Many of the participants in the "radical enlightenment" shared with the academicians and their royal patrons a belief in what Max Weber termed the Protestant Ethic - that is, an interest in the value of hard work and the virtue of making money - and most had an interest in what Francis Bacon had termed useful knowledge. But the new movements that developed in the Enlightenment and helped to inspire the French and American Revolutions objected to the limited ways in which the Royal Society and the Parisian Academy had organized the scientific spirit and institutionalized the new methods and theories of the experimental philosophy (Jacob 1997: 99ff).

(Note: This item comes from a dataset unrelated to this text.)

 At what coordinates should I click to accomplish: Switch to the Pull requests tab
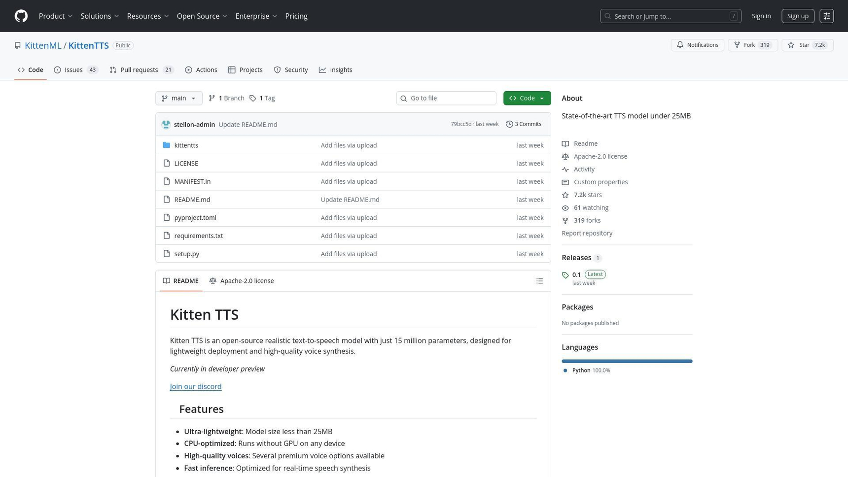click(141, 70)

The Enlightenment led to a geographical diffusion ofthe scientific spirit and "academic culture" to places like Sweden and Denmark and North America, where academies of science were created in the early eighteenth century. It also led to new kinds of scientific disciplines, or what Michel Foucault termed a new "episteme," the discipline of ordering, naming, and classifying which is epitomized in the works of Carolus Linnaeus, who was also an important actor in the establishment of the Swedish Academy of Sciences (Frangsmyr 1989). The Enlightenment, in other words, was a new kind of "movement" that also fragmented from its "nascent state" into radical and established, or mainstream, forms.

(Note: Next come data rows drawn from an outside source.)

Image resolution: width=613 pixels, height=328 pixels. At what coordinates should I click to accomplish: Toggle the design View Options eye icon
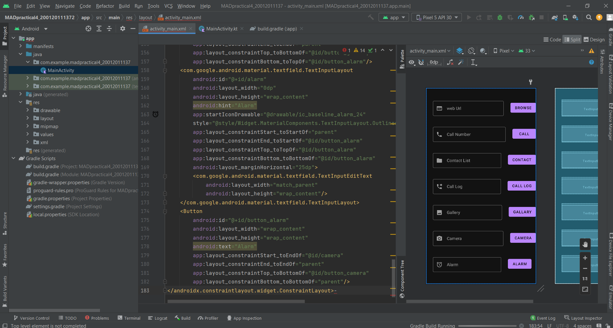click(x=412, y=62)
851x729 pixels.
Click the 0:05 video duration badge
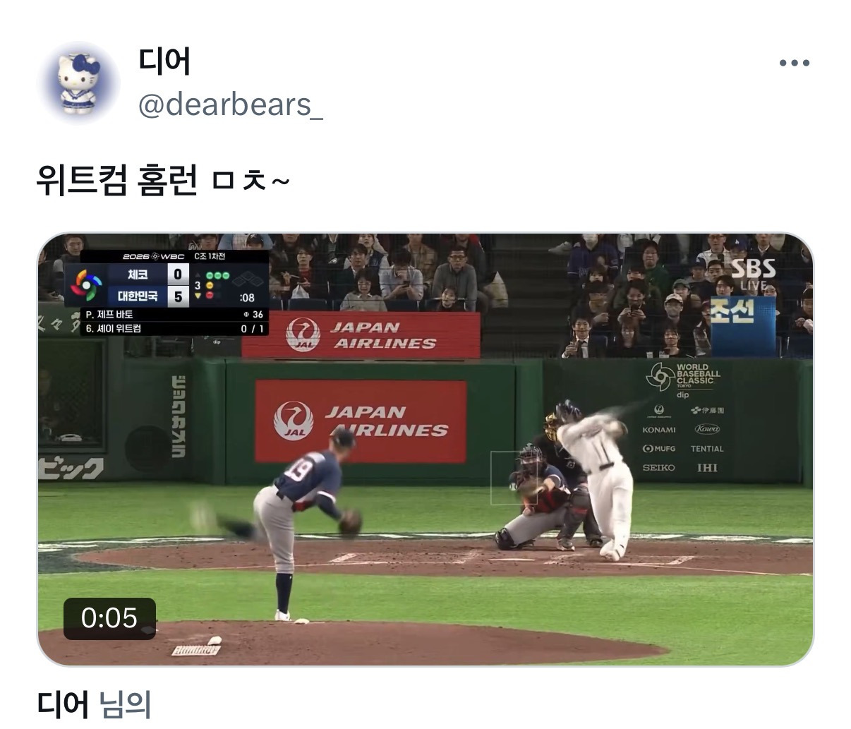coord(109,618)
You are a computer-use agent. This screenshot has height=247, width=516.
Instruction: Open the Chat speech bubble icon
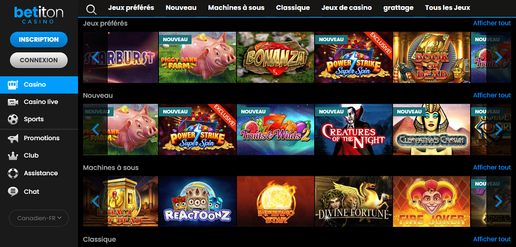tap(13, 191)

The various attempts to democratize scientific education in the wake of the French Revolution and to apply the mechanical philosophy to social processes - that is, to view society itself as a topic for scientific research and analysis - indicate how critique and opposition helped once again to bring about new forms of scientific practice (Hobsbawm 1962: 336ff). The revolutionary government was the first to establish a science-based institution of higher education, the Ecole Polytechnique, and it was there that visions of a technocratic order developed in the writings of Count Saint-Simon, and his secretary, Auguste Comte. The institutionalization process included the articulation of new philosophies of science -positivism, in particular - and new disciplines which were related to the emergent needs of an industrializing social order: statistics, geology, thermodynamics, political economy, and the sociology of Comte (Teich and Young 1973).

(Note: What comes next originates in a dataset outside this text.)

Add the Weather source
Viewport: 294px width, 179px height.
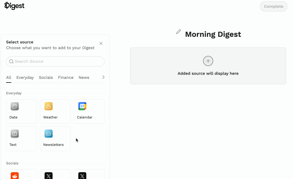coord(48,106)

Out of the "new" social movements of egalitarianism and political democracy, in association with regional, or local industrial development, emerged new scientific institutions and disciplines, new forms of knowledge-making. Adam Smith's science of political economy developed in the Scottish hinterland, and many of the first industrial applications of experimentation and mechanical philosophy took place in the provinces rather than in the capital cities, where the scientific academies were located (Musson and Robinson 1969). James Watt, the innovating improver of the steam engine, was a typical example of the new forms of knowledge-making. He worked as a technician at the university in Glasgow, making scientific instruments for use in academic research as well as taking part in a wide range of infrastructural projects. He brought into the world of scientific experimentation both artisanal knowledge and an entrepreneurial mentality that proved particularly valuable for the industrial breakthrough (Jacob 1997: 116ff).